Published October 14, 2015
Research by a biochemistry doctoral candidate is featured on the cover of the Journal of Neurochemistry for its potential to contribute to the treatment of neurodegenerative disorders.
The study, led by Changyi Ji, describes the mechanism by which neurons manage the essential trace element iron.
It also describes how the mechanism likely contributes to neurodegenerative disorders, such as Alzheimer’s and Parkinson’s disease.
Iron, a trace element for neuronal development, is vital for enzymes. Enzymes use iron for energy metabolism and neurotransmitter synthesis in neurons.
Dysregulation of neuronal iron homeostasis correlates with reactive oxygen species production and protein aggregation, where the impacted brain regions show cell damage and neural degeneration.
In brain interstitial fluid, transferrin-bound iron (TBI) and non-transferrin-bound iron (NTBI) exist as potential iron sources.
Until this research, the iron uptake transporters in neurons for NTBI, a major iron source for neural cells, had not been identified, nor their mechanism of action explained.
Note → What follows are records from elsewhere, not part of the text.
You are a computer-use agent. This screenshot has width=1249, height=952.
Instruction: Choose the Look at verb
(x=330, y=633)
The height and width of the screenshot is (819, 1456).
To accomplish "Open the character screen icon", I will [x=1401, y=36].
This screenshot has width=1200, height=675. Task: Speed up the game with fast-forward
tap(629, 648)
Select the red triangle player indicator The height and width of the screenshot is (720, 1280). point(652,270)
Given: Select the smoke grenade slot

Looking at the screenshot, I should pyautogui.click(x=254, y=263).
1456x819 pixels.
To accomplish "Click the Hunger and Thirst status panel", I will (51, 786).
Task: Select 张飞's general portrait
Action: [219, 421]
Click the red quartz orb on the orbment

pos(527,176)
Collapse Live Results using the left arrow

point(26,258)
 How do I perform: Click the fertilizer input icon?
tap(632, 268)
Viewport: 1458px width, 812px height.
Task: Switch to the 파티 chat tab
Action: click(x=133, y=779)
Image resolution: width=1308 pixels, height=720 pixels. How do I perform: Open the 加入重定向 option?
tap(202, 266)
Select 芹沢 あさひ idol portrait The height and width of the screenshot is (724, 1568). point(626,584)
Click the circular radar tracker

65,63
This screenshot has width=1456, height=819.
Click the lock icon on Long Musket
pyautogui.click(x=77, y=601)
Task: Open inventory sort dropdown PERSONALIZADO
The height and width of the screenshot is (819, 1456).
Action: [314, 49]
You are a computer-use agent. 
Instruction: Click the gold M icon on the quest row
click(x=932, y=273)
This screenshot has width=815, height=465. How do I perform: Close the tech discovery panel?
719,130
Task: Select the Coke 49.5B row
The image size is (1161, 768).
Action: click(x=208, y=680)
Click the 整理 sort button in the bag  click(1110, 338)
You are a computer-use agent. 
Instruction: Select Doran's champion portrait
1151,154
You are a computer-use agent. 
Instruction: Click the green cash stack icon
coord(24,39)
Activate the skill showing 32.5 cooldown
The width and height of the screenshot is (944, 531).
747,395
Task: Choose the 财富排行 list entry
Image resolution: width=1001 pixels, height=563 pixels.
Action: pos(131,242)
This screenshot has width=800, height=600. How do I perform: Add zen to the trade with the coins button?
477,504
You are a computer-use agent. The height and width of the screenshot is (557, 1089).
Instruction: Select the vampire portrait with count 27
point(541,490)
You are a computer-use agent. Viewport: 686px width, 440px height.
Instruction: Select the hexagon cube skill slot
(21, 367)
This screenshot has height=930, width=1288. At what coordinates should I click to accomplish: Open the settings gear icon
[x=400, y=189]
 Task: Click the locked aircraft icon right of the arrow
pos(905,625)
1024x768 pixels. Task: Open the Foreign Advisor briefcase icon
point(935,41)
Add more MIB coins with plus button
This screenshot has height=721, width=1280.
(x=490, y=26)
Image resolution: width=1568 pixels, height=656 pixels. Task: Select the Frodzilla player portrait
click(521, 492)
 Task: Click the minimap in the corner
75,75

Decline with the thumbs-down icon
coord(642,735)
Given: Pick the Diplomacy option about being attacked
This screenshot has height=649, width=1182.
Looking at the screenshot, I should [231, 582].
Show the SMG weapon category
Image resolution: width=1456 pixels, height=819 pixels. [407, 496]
The article, “Molecular Mechanisms of Non-Transferrin-Bound and Transferring-Bound Iron Uptake in Primary Hippocampal Neurons,” characterized the first step of iron trafficking in neurons. It was co-authored by Kosman, Ji’s mentor.
Their study quantified the expression of key proteins involved in the iron trafficking process. Doing so provided Ji and Kosman with biochemical evidence for how these key proteins were linked to supplying iron to these cells.
The article appeared in a June 2015 issue of the journal, which featured one of Ji’s data figures as a cover illustration.
Using cultured primary rat hippocampal neurons, the researchers identified which iron-uptake proteins were expressed in those cells and then established their roles in iron uptake.
Radiolabeled iron-59 was used to obtain the kinetic behavior of iron uptake into neurons.
Ji and Kosman correlated the results of this functional assay to the presence or absence of proteins and pathways likely to be involved in iron accumulation.
These results were also correlated with the subcellular localization of these candidate proteins to assess which of these proteins contributed to neuronal iron accumulation from different iron sources.
“Working in Dr. Kosman’s lab is a great experience. It brought my interests to an interdisciplinary field between metal biology and neuroscience. With his help and advice, I had opportunities to present my work at conferences and publish in a scientific journal,” said Ji.
A former participant of the CLIMB-HI Program, Ji has presented her work at a Gordon Research Conference, “Cell Biology of Metals,” and a Federation of American Societies for Experimental Biology conference, “Trace Elements in Biology and Medicine.”
The CLIMB-HI Program is a two-year professional development program for doctoral students that introduces them to skills they will need as professional scientists.